Red mettle: Has China cornered the copper market?

Due to its widespread use in construction, communication and transport, copper consumption is considered one of the best indicators of economic activity.

At best, what is going in the global copper market seems to be counterintuitive.

At worst, it looks like market manipulation with serious consequences for consumers of the red metal worldwide.

The metal is up 6% since Monday last week and now trades at over $8,500 a tonne ($3.84 per pound).

Better manufacturing data from China and the US out on Tuesday is one explanation for the recent rise (although two surveys do not make a trend).

So is the rate at which copper held in LME warehouses around the world is being drawn down. Yesterday inventories were down to just 250,000 tonnes, the lowest since October 2008 and at levels that can only be described as very tight.

In contrast Chinese warehouses are bulging as construction slows and economic growth tapers off.

Which is why the country’s number one producer is gearing up to export large quantities of the metal according to a Reuters report on Monday and bonded warehouses in Shanghai recently started re-exporting some of the 600,000 tonnes held there.

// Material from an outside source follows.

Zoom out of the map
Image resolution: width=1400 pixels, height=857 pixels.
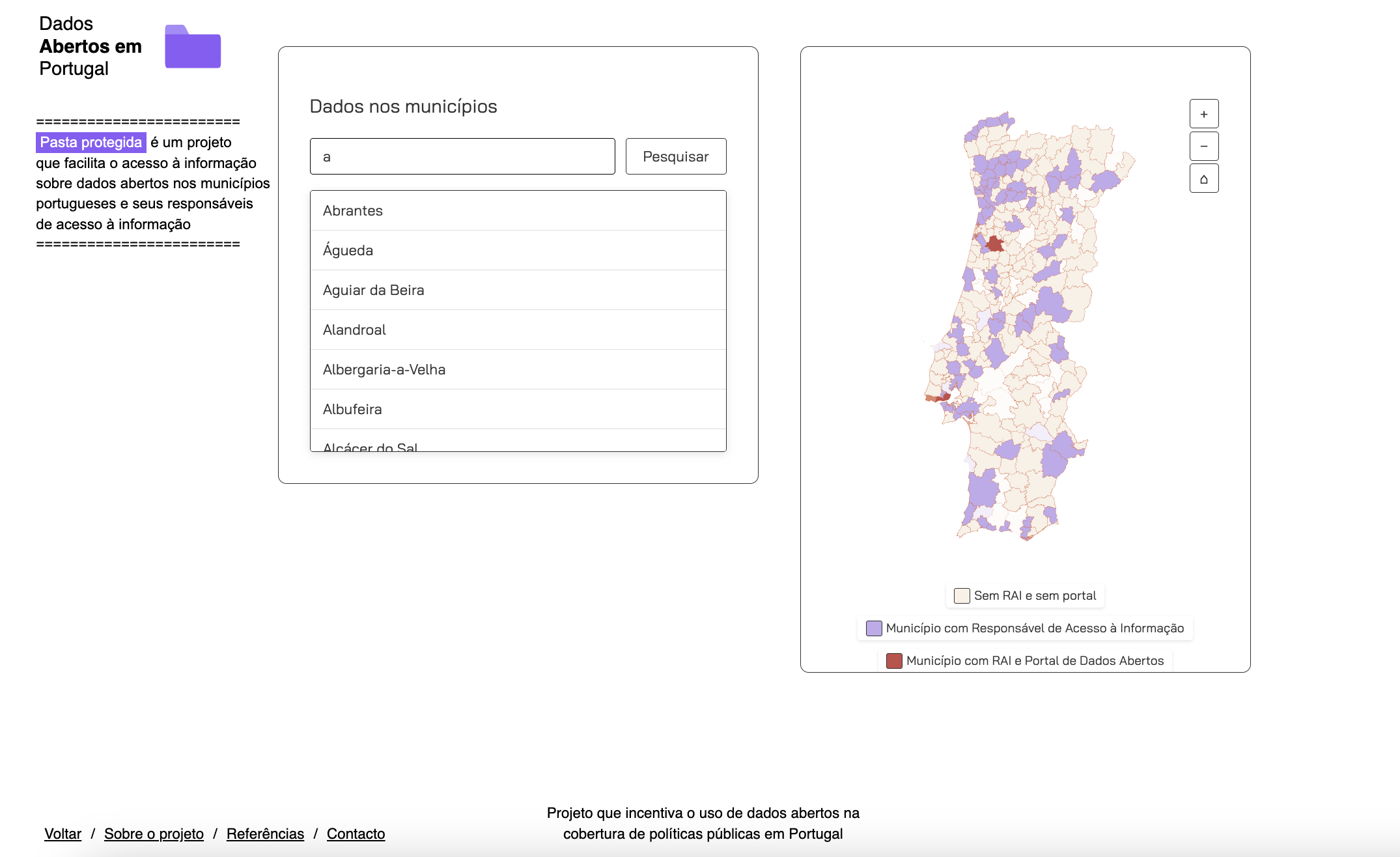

About a fortnight ago – before the latest numbers were released – China’s stockpiling was already drawing attention during Cesco, the copper industry’s annual talk shop.

Financial Times (sub required) quoted data from CRU, a London-based metals researcher, that shows “58 per cent of the world’s refined copper is now being held in China” and including strategic government stocks China now sits on some 3 million tonnes – 40% more than just six months ago.

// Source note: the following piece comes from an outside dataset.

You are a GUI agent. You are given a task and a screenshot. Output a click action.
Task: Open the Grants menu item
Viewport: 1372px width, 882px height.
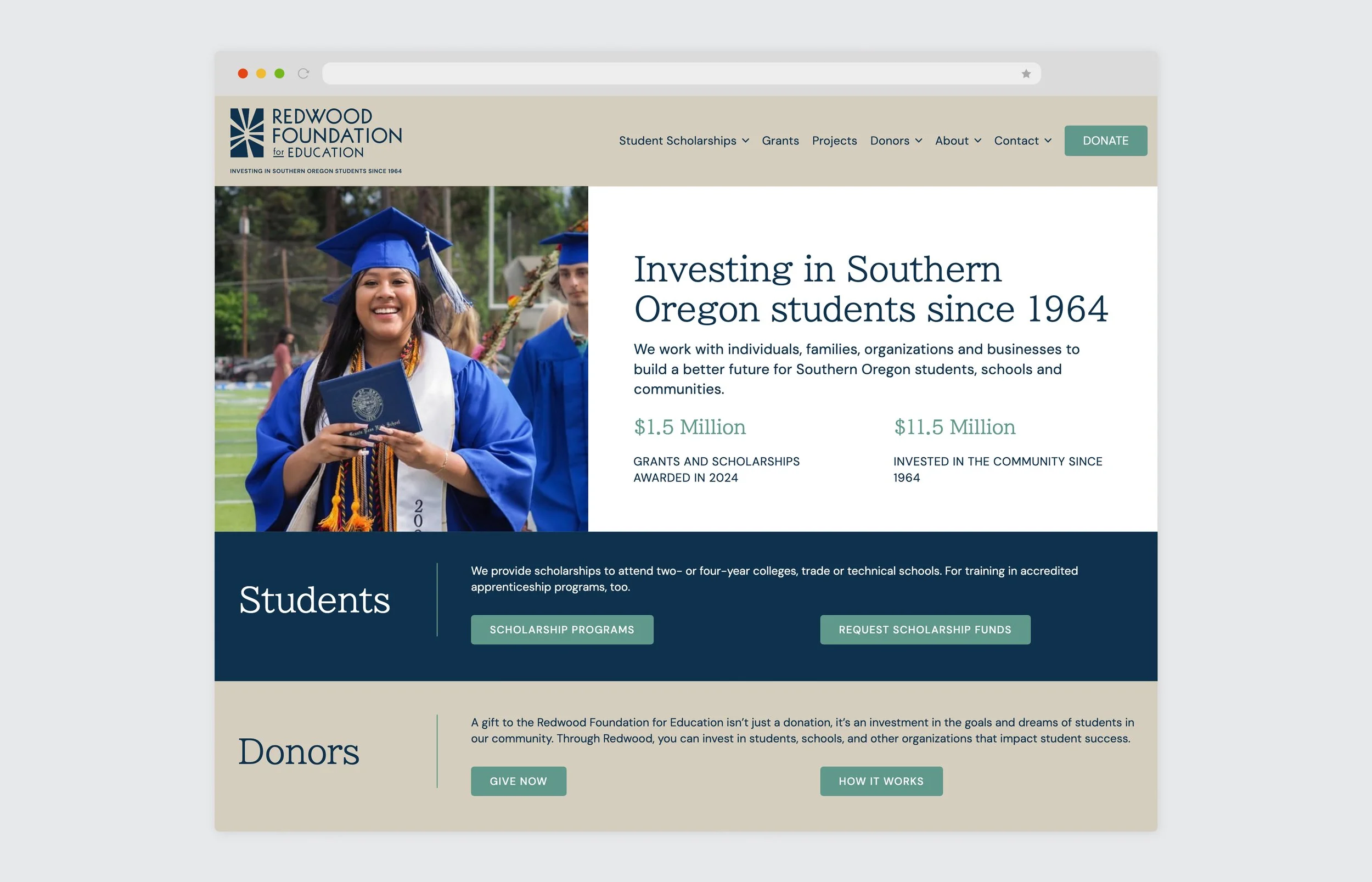(x=780, y=141)
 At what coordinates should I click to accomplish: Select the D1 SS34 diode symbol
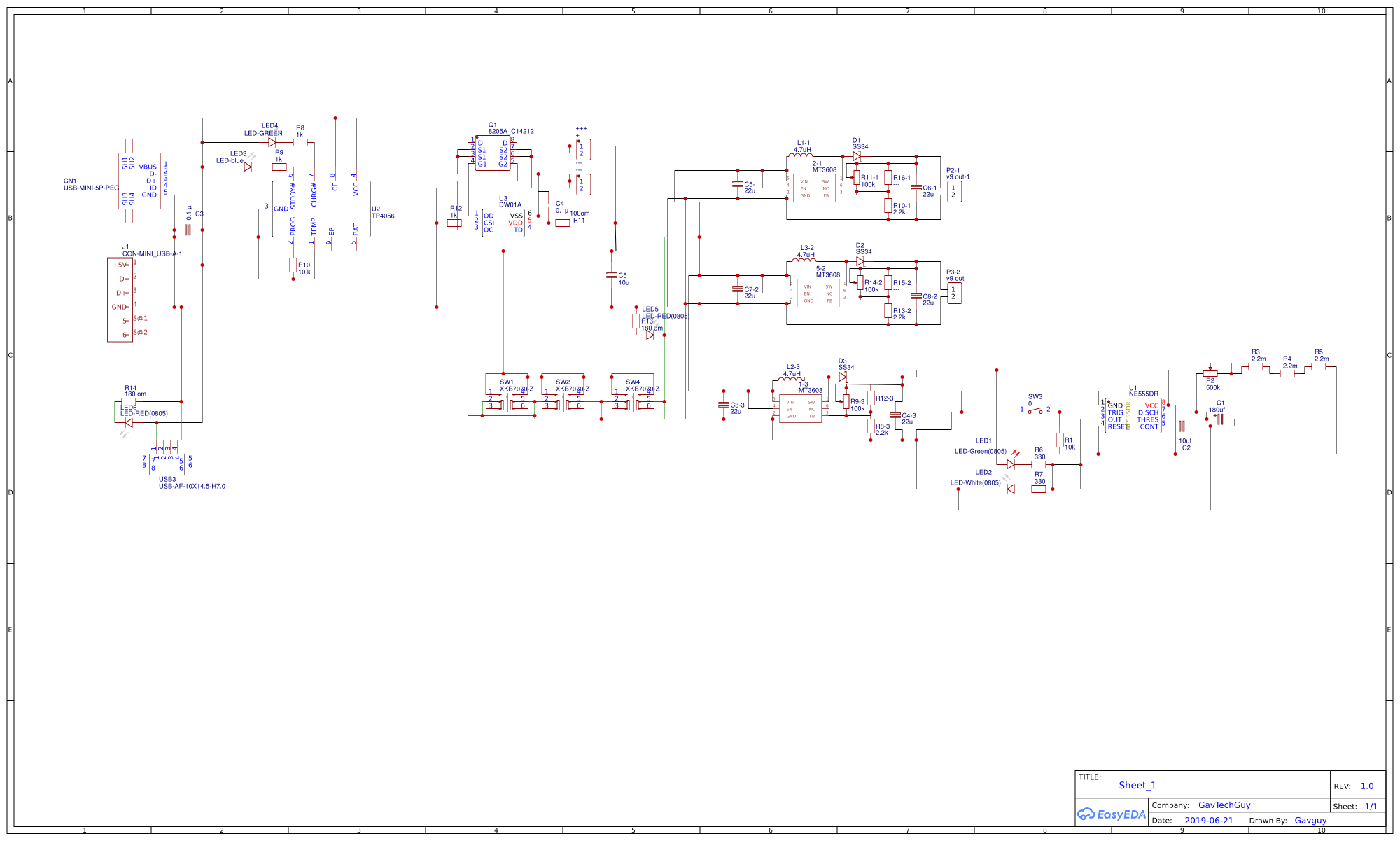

On top of that “traders say that China may hold as much as three quarters of the “spare” stock that is actually available to the market.”

A further complicating factor in judging where the copper price is heading is supply.

Supplies in the industry have been largely flat for a number of years. But according to the International Copper Study Group based on existing plants and announced project developments, annual mine production capacity is expected to grow at a 6.6% a year clip to to reach 26.2 million tonnes in 2015.

That’s up 30% from last year’s levels and should, all things being equal, wipe out any market deficit.

But there are also those who are saying this promised new supply – mostly from South America – will never materialize.

Apart from rising labour and electricity costs, political problems (vide Argentina’s seizure of energy firm YPF), and a scarcity of project finance, acute engineering skills shortages and tough environmental regulation are also hampering the industry.

Unthinkable not very long ago, a situation could now arise where the rest of the world has to import copper from China at inflated prices to meet rising demand.